$62,350. That’s the median annual wage for electricians in the United States, according to the Bureau of Labor Statistics. And master electricians billing $75 to $150 per hour in metro areas can push well past six figures. The demand is real - the BLS projects 11% job growth through 2033, much faster than average.
But you can’t just start pulling wire and sending invoices. Every state requires some form of electrical license before you touch a live panel. The path from zero to licensed electrician has specific steps, costs, and timelines that trip people up when they don’t plan ahead.
Quick Answer
To obtain an electrical license, you need 4-5 years of apprenticeship (8,000+ supervised hours), completion of classroom training, and a passing score on your state’s journeyman exam. Total out-of-pocket cost ranges from $1,000 to $5,000 depending on your state. The process takes 4-6 years from start to journeyman, and 6-10 years to reach master electrician. Every state has different requirements, so check your state licensing board first.

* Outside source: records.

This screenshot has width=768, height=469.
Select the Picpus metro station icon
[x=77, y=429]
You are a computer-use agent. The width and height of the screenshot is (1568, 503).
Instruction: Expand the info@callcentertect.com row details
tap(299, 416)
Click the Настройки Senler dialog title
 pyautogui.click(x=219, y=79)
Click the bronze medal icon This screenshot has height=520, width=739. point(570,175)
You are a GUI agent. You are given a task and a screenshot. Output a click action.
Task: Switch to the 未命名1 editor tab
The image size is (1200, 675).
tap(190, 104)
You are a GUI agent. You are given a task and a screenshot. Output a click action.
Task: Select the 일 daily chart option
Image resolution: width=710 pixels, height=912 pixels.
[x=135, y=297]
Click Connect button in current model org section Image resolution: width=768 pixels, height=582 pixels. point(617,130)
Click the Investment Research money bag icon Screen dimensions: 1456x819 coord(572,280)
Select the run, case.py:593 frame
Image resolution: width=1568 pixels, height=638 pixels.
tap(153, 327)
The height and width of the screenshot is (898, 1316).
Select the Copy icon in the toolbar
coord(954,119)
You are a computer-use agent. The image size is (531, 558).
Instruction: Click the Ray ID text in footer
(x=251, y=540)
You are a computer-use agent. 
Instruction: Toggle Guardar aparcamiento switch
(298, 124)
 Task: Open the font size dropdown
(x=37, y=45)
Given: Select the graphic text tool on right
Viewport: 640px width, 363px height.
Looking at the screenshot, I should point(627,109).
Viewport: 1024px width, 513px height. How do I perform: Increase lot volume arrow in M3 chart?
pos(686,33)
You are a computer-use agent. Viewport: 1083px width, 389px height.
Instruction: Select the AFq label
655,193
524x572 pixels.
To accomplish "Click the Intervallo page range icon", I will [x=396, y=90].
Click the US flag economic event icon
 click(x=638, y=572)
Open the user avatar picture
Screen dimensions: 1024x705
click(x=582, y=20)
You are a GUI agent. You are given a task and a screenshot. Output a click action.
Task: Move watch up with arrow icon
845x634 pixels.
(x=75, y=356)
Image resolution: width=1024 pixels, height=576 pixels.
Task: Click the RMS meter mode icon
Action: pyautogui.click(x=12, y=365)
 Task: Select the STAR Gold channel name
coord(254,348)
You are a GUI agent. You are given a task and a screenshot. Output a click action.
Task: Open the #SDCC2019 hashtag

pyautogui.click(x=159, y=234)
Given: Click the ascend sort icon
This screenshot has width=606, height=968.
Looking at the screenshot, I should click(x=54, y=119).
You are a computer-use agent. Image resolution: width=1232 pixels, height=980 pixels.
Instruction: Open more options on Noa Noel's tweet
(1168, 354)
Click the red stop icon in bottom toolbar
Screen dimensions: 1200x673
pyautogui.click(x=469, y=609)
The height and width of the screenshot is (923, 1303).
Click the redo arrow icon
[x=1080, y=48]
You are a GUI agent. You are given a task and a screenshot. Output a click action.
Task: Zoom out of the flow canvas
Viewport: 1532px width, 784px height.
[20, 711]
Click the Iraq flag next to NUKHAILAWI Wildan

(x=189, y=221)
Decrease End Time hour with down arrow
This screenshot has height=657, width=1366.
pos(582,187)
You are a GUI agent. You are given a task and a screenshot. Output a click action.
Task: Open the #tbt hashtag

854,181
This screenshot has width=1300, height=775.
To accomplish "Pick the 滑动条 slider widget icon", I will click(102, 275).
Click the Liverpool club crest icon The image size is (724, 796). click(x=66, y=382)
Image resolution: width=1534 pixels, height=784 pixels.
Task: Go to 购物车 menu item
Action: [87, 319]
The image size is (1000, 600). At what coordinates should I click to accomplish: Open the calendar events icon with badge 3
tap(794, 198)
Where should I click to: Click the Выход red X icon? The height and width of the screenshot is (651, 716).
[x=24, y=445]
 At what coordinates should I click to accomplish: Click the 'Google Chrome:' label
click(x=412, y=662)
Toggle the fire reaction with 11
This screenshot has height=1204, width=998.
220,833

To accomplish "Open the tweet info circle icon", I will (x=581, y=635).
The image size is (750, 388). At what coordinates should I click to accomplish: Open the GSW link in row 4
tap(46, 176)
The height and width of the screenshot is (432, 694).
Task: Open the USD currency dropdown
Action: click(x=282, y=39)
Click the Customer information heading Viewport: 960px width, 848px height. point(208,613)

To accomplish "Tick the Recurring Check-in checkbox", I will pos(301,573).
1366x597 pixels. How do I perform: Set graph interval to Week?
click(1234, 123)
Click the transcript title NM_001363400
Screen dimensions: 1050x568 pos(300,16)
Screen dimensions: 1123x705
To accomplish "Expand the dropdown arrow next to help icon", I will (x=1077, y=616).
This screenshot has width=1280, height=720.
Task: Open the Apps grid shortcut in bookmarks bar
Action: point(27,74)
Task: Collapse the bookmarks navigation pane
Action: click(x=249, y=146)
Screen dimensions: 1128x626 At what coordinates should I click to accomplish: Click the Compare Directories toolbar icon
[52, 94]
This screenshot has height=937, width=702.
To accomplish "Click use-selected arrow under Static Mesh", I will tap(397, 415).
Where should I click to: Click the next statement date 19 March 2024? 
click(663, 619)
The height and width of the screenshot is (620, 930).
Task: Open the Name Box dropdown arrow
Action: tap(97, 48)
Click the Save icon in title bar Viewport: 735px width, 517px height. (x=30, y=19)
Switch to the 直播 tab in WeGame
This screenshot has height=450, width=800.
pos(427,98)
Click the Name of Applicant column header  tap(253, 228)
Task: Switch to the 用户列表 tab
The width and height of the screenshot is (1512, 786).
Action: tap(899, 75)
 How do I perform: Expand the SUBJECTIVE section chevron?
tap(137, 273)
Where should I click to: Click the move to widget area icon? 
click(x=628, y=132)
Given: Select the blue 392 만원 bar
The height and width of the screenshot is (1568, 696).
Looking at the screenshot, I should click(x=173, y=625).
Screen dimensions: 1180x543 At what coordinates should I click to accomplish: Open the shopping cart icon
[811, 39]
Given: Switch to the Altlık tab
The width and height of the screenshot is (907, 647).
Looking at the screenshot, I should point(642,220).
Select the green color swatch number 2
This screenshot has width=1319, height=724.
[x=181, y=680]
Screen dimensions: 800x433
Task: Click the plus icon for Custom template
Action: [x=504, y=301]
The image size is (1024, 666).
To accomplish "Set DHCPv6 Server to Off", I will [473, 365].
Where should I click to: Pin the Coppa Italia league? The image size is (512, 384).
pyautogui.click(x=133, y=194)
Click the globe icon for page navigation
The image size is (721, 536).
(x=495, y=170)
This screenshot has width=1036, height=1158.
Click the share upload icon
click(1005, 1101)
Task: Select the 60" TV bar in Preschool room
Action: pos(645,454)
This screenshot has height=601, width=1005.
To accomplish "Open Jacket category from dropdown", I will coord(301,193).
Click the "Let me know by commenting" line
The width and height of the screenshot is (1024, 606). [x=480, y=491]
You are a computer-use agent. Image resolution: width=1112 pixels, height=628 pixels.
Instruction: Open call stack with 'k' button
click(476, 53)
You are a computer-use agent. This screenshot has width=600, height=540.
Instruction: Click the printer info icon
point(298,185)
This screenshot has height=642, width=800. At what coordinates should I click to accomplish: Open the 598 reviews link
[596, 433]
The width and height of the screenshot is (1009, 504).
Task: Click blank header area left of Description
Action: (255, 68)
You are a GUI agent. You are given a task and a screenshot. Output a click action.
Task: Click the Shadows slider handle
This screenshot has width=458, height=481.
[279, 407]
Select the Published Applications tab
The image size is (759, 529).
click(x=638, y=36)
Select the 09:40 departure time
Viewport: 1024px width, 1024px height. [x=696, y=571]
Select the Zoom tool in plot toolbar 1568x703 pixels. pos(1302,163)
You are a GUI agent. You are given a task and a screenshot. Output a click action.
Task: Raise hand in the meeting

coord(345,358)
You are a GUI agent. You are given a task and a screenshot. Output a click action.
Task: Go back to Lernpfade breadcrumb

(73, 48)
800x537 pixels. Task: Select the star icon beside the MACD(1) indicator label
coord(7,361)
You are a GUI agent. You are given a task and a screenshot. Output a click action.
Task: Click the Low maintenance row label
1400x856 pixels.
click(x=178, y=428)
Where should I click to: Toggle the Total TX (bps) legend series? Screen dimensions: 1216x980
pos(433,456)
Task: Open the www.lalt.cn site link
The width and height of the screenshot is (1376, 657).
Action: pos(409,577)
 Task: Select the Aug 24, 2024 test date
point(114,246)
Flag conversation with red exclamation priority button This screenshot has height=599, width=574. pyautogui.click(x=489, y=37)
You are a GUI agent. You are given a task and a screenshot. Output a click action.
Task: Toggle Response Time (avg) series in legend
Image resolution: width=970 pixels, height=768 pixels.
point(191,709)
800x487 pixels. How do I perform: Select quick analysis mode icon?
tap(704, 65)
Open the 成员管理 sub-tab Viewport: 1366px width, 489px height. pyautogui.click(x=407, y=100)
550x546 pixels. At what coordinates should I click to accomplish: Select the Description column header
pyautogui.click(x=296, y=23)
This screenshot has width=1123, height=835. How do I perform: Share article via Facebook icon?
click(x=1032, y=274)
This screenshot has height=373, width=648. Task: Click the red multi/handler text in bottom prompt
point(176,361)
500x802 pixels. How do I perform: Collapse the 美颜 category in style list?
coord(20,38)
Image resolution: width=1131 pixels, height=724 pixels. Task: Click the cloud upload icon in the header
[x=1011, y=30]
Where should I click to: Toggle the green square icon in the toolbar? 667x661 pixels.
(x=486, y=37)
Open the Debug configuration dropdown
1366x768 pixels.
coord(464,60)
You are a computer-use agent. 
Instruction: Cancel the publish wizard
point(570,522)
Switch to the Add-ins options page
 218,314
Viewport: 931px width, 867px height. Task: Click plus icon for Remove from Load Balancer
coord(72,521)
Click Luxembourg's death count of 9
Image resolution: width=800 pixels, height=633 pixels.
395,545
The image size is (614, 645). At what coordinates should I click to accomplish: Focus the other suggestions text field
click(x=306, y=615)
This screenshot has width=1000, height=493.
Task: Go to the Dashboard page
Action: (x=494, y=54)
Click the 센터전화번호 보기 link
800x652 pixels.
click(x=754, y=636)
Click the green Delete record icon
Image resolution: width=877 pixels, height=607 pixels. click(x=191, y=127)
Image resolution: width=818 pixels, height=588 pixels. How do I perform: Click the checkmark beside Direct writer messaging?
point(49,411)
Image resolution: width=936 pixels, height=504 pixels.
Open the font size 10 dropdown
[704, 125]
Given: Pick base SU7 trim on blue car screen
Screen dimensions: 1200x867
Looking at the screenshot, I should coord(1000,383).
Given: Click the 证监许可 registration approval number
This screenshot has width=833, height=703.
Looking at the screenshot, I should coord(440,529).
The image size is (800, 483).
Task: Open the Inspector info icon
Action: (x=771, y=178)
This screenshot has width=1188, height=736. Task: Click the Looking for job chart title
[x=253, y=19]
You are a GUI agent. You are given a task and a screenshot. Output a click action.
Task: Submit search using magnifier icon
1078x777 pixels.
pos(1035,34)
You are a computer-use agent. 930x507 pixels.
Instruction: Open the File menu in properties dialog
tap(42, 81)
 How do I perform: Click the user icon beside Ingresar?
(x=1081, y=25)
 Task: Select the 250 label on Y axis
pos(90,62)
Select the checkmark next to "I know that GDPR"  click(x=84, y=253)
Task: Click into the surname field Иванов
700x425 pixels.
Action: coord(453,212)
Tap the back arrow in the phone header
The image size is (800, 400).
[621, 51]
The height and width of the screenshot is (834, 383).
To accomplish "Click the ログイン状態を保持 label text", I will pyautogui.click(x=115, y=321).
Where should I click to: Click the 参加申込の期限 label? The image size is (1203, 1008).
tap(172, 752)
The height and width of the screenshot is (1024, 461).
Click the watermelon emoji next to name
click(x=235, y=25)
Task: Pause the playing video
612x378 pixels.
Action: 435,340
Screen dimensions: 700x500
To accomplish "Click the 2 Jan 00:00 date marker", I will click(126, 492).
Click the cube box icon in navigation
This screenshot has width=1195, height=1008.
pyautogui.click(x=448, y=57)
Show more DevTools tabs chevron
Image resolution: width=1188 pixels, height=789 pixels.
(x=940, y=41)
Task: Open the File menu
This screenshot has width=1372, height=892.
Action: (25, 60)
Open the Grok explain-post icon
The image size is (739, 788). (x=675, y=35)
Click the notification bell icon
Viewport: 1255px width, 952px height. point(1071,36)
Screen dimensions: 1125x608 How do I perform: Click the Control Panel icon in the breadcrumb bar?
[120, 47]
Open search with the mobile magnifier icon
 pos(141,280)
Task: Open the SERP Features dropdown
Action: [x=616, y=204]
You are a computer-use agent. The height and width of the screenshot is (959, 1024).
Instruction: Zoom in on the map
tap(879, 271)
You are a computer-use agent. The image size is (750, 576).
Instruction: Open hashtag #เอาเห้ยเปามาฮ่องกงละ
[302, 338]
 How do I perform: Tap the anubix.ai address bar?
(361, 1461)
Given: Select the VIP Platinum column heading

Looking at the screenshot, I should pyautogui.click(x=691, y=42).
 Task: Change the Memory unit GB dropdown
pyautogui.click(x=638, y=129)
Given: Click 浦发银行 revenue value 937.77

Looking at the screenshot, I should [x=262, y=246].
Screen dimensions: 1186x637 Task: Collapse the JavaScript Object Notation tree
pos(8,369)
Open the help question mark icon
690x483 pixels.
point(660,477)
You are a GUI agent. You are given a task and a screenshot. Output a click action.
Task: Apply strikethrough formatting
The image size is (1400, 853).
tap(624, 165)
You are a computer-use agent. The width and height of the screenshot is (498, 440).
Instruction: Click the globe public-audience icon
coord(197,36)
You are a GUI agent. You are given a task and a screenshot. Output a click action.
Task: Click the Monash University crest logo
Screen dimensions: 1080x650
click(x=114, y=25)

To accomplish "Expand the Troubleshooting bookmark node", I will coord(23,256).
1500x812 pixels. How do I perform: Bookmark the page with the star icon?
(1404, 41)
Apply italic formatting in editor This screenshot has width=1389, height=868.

Try EstimationPro free - once you’re licensed and ready to bid electrical jobs, you’ll need a way to build accurate estimates fast.
The 7 Steps to Getting Your Electrical License
Step 1: Check Your State’s Specific Requirements
This is where most people waste time. They start an apprenticeship program, put in three years, then discover their state requires a different hour total or a specific classroom ratio they didn’t meet.
Every state sets its own rules. Some require 8,000 hours. Others require 10,000. California needs 8,000 hours with a certified electrician. Texas wants 8,000 hours plus 576 classroom hours. Washington requires 8,000 hours of on-the-job training.
What to look up before you start:
- Total supervised hours required (typically 8,000-10,000)
- Required classroom/technical training hours
- Whether your state accepts out-of-state apprenticeship hours
- Age minimum (usually 18)
- Background check requirements
- Whether a high school diploma or GED is mandatory
Your state’s Department of Labor or Licensing Board website has the exact requirements. Don’t rely on forum posts or word of mouth. I’ve seen guys find out three years in that their hours didn’t count because they didn’t register properly.
Step 2: Complete Your Education Prerequisites
Most states require a high school diploma or GED. Beyond that, you have two main paths for the classroom portion:
Option A: Trade school or community college (6-12 months) Programs like those at community colleges or vocational schools cover electrical theory, NEC code, blueprint reading, and basic math. Tuition runs $1,000 to $10,000 depending on the program.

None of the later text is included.